Using the listing that follows, return every line with the word "Študentski".

### EXERCISE INPUTS:
◆ ◆ ◆

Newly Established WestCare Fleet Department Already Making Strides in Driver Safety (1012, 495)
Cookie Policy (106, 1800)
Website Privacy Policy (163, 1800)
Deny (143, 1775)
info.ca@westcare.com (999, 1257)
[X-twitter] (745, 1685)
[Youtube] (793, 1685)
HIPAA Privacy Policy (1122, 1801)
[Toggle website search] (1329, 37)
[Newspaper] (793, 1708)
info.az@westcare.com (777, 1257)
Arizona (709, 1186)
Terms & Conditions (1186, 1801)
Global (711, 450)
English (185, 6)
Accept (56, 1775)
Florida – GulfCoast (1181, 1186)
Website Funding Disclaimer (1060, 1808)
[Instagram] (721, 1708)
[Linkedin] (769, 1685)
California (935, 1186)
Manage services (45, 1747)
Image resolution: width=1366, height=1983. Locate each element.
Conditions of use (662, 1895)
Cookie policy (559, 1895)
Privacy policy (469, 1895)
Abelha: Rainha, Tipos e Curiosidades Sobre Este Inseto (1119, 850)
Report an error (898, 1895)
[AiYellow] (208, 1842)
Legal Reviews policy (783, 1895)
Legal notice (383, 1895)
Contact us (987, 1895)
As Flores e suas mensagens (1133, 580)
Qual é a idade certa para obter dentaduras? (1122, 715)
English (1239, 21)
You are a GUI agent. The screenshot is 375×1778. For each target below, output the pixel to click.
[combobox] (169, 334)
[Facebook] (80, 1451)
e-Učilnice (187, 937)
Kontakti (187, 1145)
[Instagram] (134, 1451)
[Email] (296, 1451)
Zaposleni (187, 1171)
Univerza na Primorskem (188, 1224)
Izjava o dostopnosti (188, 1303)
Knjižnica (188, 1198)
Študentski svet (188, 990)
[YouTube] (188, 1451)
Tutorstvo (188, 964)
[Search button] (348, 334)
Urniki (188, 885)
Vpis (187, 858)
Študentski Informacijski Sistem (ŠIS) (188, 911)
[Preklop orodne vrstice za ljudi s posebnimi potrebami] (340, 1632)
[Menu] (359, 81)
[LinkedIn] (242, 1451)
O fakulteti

◆ ◆ ◆

### ANSWER TO THIS PROBLEM:
Študentski svet (188, 990)
Študentski Informacijski Sistem (ŠIS) (188, 911)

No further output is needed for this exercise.